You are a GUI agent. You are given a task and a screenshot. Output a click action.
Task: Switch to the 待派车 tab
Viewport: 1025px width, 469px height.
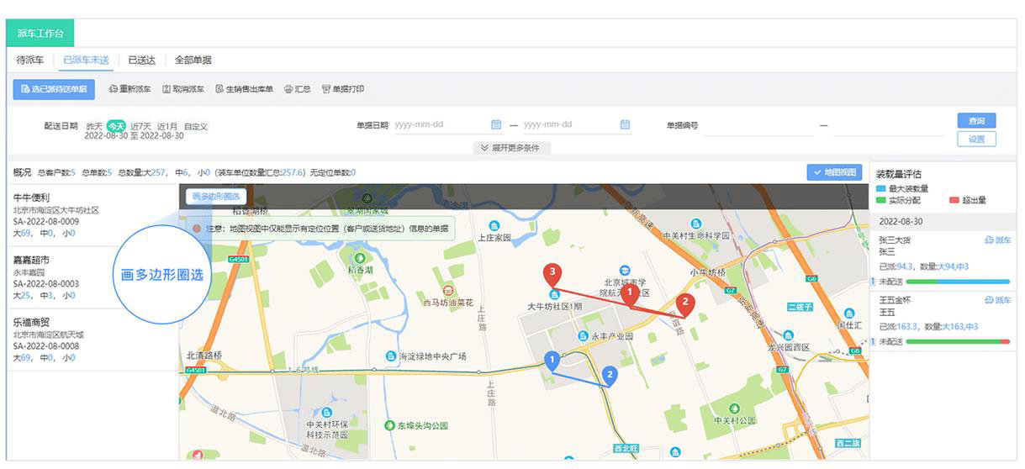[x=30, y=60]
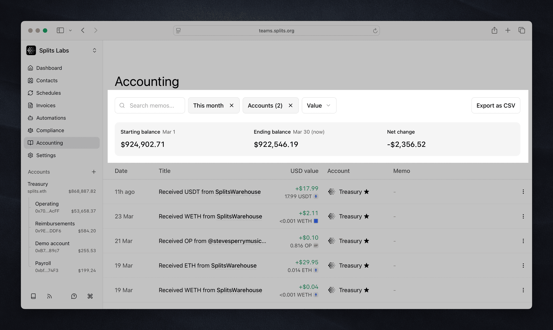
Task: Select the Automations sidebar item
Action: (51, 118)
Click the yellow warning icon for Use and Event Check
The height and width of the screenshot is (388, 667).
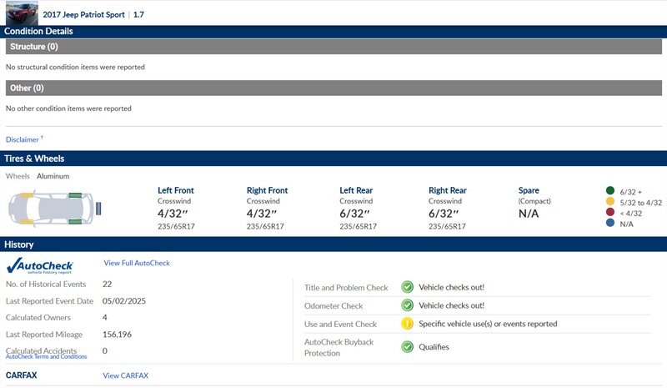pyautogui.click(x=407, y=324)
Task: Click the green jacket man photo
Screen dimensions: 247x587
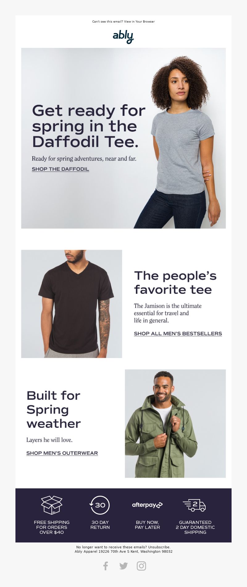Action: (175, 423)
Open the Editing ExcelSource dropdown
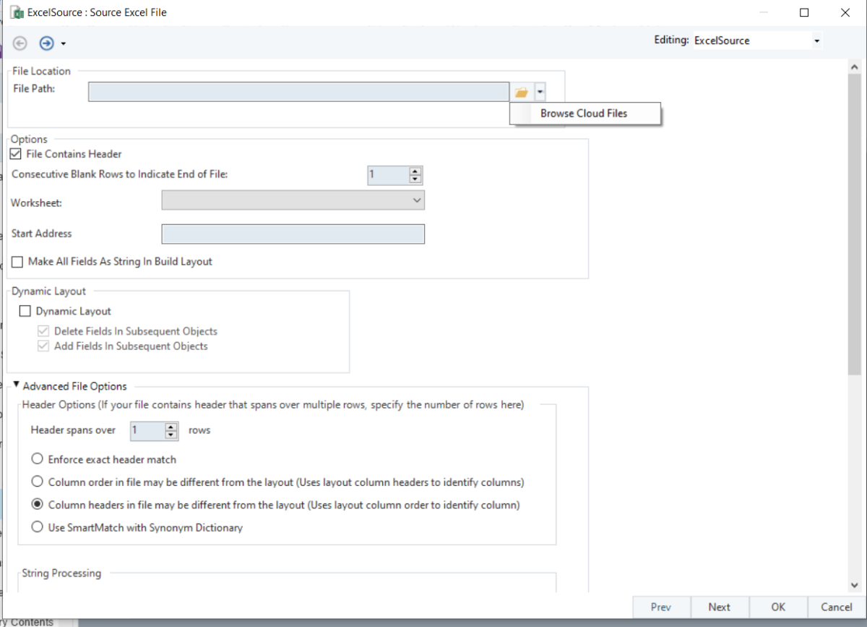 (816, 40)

---

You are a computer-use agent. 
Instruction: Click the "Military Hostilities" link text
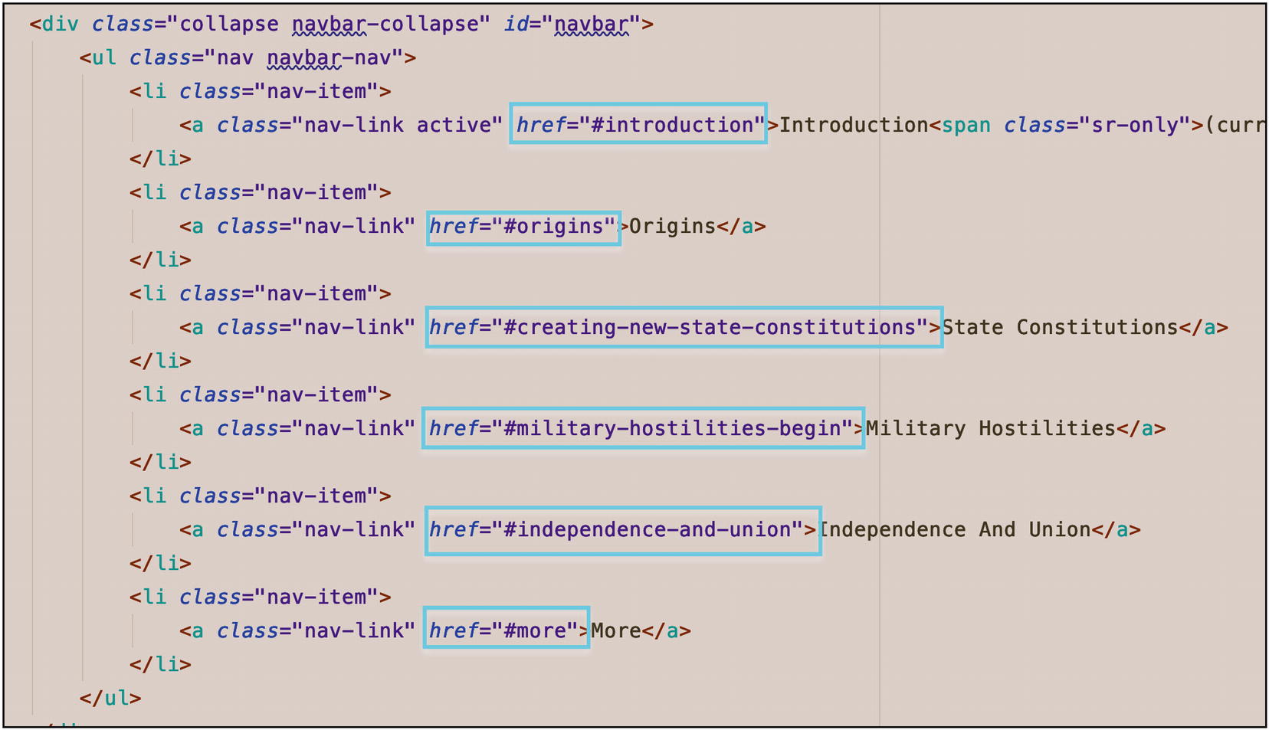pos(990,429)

...

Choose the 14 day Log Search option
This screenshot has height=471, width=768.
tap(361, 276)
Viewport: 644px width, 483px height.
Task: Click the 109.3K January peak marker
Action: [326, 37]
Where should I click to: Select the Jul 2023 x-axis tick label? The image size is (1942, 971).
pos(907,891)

_Task brief_: Show every line above that contains the string "height".

_Written reply_:
Viewport: 1025px width, 469px height.
The height and width of the screenshot is (388, 667).
This screenshot has height=471, width=768.
Viewport: 644px width, 483px height.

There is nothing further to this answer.